Y. Baby Kalpana and S.M. Nandhagopal
LULC Image Classifications using K-Means Clustering and KNN Algorithm
Dynamic Systems and Applications 30 (2021) No. 10, 1640 – 1652
https://doi.org/10.46719/dsa202130.10.07
ABSTRACT.
The human consumption of ecological aspects includes soil, water resources and greenery. Normally, on the earth, the lands may be used and covered by the human being and there are numerous changes in spatial distribution during a period of time. The physical characteristics of a particular land area may be detected and monitored using special cameras or sensors and such technique is called remote sensing. The fields like geography, ecology, land surveys, oceanography and all other earth science disciplines may use remote sensing to obtain the required information’s accordingly. It is also used for military, intelligence, commercial and economic human applications. The Geographic Information System (GIS) is used for encapsulating, accumulating, verifying, and displaying data related to positions on Earth’s surface. GIS helps the researchers to find special kinds of images on a single satellite pictures like lanes, constructions, and plants. Supervised Classification technique is used for the quantitative analysis with the theory of spectral domain segmentation into regions which is associated with ground cover classes of a defined application. A pixel based classification is employed to specify the number of spectral regions based on the number of information’s of the sensed data. This technique is called unsupervised classification in which the information’s are created with the help of pixel values for each spectral bands.
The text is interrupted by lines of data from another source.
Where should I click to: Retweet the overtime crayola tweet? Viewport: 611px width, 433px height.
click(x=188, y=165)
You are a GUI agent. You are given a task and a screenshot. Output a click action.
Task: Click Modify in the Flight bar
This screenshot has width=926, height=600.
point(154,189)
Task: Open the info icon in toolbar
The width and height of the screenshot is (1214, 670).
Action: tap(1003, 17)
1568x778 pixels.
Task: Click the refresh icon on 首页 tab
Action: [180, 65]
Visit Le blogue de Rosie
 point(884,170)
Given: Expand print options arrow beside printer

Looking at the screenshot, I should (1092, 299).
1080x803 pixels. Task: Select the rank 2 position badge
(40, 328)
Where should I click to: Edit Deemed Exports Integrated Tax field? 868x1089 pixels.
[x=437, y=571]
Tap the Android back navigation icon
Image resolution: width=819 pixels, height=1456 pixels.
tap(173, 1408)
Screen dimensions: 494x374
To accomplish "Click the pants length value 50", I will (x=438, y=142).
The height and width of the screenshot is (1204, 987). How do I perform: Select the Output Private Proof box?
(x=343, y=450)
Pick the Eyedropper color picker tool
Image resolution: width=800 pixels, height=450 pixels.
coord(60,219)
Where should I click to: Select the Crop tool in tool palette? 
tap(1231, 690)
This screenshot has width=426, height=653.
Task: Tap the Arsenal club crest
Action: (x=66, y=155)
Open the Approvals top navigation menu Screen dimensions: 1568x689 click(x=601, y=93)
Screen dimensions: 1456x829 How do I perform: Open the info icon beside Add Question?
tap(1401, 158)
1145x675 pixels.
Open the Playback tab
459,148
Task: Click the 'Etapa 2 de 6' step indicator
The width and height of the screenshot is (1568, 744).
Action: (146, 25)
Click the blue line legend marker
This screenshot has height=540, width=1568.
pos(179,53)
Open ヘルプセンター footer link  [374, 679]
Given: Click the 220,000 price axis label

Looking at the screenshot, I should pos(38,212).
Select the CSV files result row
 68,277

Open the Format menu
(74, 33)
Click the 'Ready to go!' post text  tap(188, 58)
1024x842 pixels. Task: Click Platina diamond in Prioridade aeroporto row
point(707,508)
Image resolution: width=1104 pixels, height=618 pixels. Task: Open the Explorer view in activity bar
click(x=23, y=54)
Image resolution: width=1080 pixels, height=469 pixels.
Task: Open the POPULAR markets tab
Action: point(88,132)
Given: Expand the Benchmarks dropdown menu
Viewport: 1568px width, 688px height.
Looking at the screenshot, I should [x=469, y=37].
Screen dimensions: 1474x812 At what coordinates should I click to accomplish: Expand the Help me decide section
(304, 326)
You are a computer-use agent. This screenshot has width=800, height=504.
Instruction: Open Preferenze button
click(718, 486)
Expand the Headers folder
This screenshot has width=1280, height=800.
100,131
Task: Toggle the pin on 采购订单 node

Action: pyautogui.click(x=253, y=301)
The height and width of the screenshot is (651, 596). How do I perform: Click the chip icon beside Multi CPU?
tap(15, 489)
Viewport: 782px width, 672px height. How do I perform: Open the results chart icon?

In this work, K means clustering algorithm and KNN algorithms are used to tabulate the Land used for Coimbatore district at a specific range of 11.01° N and 76.9°E. The two algorithms are employed for the two different classification techniques which are compared with the Tamilnadu gazette data.
Keywords: Image Differencing, Classification Approaches, Multi-Scale Amalgamation, Land Use, Remote Sensing Images.